======== Data provided
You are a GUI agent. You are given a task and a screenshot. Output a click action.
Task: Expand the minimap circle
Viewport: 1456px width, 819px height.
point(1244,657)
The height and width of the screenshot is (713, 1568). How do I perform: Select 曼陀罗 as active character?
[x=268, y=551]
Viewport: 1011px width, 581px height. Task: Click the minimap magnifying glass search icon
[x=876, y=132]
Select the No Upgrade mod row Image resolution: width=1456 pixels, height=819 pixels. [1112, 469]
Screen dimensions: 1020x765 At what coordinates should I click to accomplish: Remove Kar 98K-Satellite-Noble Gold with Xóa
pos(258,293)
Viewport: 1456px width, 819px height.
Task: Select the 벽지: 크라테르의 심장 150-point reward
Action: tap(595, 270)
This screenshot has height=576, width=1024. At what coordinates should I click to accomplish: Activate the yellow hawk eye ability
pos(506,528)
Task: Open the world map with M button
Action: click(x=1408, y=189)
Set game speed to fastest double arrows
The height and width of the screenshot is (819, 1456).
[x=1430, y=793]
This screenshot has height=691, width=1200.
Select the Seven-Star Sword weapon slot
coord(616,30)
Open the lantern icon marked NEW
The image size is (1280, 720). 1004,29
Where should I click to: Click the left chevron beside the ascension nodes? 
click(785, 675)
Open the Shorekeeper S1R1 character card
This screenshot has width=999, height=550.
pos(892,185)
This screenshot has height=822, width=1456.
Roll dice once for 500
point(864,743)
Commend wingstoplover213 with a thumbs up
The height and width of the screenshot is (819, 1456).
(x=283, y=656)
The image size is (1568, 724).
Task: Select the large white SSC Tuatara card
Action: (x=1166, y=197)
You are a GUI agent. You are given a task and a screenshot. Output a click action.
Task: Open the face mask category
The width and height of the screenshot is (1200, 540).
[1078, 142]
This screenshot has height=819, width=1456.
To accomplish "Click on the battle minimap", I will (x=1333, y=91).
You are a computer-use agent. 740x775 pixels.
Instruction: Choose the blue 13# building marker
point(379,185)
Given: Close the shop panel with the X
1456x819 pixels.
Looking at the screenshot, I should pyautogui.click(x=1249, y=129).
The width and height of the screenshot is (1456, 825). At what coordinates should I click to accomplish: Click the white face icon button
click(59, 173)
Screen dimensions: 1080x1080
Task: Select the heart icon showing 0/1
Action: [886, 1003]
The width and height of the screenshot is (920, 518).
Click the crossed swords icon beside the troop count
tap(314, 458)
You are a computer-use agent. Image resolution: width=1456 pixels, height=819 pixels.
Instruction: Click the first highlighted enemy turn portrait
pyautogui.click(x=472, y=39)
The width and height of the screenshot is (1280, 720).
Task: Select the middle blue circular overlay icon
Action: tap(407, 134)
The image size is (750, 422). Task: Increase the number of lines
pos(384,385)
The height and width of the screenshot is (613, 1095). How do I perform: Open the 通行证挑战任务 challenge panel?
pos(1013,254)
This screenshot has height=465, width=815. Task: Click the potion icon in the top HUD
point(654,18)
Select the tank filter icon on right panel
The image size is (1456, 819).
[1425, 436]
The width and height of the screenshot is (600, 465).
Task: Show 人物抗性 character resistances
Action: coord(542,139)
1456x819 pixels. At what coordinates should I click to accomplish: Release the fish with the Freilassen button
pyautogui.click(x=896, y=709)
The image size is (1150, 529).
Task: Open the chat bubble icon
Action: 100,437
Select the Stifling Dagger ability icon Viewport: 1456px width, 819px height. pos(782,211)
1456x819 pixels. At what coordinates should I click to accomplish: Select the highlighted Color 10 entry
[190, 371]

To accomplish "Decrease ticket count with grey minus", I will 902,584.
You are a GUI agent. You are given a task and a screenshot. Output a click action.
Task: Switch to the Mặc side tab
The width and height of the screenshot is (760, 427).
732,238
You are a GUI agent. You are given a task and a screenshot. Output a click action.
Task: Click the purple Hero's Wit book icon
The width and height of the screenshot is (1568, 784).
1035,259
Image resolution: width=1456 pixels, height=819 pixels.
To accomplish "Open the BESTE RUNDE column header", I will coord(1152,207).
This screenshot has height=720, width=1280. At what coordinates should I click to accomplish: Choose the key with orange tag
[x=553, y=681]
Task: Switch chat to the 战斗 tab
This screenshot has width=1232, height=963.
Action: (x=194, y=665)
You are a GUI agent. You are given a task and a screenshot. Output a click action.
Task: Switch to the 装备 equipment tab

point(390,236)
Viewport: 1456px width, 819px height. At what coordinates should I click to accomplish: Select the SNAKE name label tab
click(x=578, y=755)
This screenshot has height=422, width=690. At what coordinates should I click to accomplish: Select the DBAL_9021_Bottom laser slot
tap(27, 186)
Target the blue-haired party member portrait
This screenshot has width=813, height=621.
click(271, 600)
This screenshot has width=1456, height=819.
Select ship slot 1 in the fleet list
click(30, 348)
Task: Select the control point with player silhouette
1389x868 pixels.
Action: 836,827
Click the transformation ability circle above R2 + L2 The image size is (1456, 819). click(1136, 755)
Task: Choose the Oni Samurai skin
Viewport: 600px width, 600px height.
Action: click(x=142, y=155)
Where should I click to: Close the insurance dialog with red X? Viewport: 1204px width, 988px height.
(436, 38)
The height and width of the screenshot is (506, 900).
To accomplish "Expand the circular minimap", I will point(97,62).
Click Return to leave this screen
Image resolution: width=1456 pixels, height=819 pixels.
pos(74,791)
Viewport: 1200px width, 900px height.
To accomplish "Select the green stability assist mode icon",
================
Description of the task - Rewrite the material from the line containing "The height and width of the screenshot is (506, 900)." through the line containing "pos(74,791)", swapping "circular minimap" for "round minimap" and leaving everything else unchanged.

Solution to this problem -
The height and width of the screenshot is (506, 900).
To accomplish "Expand the round minimap", I will point(97,62).
Click Return to leave this screen
Image resolution: width=1456 pixels, height=819 pixels.
pos(74,791)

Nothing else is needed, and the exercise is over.